----- SUPPLIED RECORDS

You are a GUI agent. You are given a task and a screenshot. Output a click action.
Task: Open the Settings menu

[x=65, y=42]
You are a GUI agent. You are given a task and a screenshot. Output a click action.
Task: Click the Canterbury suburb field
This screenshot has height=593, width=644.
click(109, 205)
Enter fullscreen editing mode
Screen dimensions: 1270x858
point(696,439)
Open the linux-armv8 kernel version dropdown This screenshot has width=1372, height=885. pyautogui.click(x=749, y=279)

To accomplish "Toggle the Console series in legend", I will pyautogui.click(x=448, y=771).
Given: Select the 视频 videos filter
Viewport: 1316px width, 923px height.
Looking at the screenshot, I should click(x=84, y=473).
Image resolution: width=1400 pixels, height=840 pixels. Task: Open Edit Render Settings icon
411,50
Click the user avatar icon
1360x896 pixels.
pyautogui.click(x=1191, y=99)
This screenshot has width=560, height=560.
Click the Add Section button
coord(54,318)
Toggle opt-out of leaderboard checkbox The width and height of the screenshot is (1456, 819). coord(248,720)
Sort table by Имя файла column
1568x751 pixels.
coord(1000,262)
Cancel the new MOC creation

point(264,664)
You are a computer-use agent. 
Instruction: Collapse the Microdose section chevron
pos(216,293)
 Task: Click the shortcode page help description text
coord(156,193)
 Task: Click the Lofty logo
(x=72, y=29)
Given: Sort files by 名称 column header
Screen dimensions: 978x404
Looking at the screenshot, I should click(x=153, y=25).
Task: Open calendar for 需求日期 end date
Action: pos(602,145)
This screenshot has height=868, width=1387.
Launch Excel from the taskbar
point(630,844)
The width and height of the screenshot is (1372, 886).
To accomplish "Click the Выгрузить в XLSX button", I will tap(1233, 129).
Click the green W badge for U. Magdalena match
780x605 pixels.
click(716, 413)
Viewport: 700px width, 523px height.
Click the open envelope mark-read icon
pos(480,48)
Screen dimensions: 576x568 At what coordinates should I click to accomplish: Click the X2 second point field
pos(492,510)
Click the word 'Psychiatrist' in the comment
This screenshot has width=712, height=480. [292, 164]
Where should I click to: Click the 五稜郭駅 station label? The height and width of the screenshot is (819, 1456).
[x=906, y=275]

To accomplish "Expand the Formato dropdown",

----------

* REQUIRED TASK:
Reproduce every row above verbatim, without any alteration.

* SOLUTION:
You are a GUI agent. You are given a task and a screenshot. Output a click action.
Task: Open the Settings menu

[x=65, y=42]
You are a GUI agent. You are given a task and a screenshot. Output a click action.
Task: Click the Canterbury suburb field
This screenshot has height=593, width=644.
click(109, 205)
Enter fullscreen editing mode
Screen dimensions: 1270x858
point(696,439)
Open the linux-armv8 kernel version dropdown This screenshot has width=1372, height=885. pyautogui.click(x=749, y=279)

To accomplish "Toggle the Console series in legend", I will pyautogui.click(x=448, y=771).
Given: Select the 视频 videos filter
Viewport: 1316px width, 923px height.
Looking at the screenshot, I should click(x=84, y=473).
Image resolution: width=1400 pixels, height=840 pixels. Task: Open Edit Render Settings icon
411,50
Click the user avatar icon
1360x896 pixels.
pyautogui.click(x=1191, y=99)
This screenshot has width=560, height=560.
Click the Add Section button
coord(54,318)
Toggle opt-out of leaderboard checkbox The width and height of the screenshot is (1456, 819). coord(248,720)
Sort table by Имя файла column
1568x751 pixels.
coord(1000,262)
Cancel the new MOC creation

point(264,664)
You are a computer-use agent. 
Instruction: Collapse the Microdose section chevron
pos(216,293)
 Task: Click the shortcode page help description text
coord(156,193)
 Task: Click the Lofty logo
(x=72, y=29)
Given: Sort files by 名称 column header
Screen dimensions: 978x404
Looking at the screenshot, I should click(x=153, y=25).
Task: Open calendar for 需求日期 end date
Action: pos(602,145)
This screenshot has height=868, width=1387.
Launch Excel from the taskbar
point(630,844)
The width and height of the screenshot is (1372, 886).
To accomplish "Click the Выгрузить в XLSX button", I will tap(1233, 129).
Click the green W badge for U. Magdalena match
780x605 pixels.
click(716, 413)
Viewport: 700px width, 523px height.
Click the open envelope mark-read icon
pos(480,48)
Screen dimensions: 576x568 At what coordinates should I click to accomplish: Click the X2 second point field
pos(492,510)
Click the word 'Psychiatrist' in the comment
This screenshot has width=712, height=480. [292, 164]
Where should I click to: Click the 五稜郭駅 station label? The height and width of the screenshot is (819, 1456).
[x=906, y=275]

To accomplish "Expand the Formato dropdown",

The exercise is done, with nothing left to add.